Supplied material →

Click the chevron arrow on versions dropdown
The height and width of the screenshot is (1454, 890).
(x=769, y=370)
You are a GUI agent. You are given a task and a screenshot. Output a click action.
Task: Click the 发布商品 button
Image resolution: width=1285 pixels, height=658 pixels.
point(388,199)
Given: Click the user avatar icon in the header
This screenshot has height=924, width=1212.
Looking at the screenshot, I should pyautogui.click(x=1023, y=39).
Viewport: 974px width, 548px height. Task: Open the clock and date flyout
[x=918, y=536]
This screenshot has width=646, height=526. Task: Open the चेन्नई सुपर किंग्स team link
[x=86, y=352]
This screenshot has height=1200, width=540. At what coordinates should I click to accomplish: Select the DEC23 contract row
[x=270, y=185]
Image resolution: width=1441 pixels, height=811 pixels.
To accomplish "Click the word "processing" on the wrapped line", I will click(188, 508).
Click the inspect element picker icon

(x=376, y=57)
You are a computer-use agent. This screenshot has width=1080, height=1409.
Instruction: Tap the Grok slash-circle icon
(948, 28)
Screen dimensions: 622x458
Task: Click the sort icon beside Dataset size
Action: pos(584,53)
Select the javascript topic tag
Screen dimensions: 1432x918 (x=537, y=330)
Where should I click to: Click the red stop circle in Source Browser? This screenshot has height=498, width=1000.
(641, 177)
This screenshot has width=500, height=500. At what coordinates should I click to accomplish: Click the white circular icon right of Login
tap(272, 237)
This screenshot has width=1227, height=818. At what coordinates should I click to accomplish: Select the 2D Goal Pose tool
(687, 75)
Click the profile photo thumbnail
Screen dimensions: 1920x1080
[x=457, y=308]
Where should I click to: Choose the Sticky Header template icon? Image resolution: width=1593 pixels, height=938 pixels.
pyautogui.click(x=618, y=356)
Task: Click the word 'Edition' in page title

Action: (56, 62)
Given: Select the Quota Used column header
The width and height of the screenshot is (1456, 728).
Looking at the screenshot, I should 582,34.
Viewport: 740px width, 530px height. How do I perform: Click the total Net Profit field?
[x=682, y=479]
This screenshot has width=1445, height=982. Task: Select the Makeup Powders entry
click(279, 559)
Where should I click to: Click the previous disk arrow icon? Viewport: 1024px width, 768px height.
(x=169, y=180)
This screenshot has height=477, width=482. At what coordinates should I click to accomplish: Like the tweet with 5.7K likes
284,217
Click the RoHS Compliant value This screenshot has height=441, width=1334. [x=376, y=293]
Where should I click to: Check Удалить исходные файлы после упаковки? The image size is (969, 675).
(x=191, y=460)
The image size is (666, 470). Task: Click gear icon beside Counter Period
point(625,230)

Instructions to follow →
Would you show each line of the listing above that has the string "agent"?

Task response →
You are a GUI agent. You are given a task and a screenshot. Output a click action.
You are a computer-use agent. This screenshot has width=1080, height=1409.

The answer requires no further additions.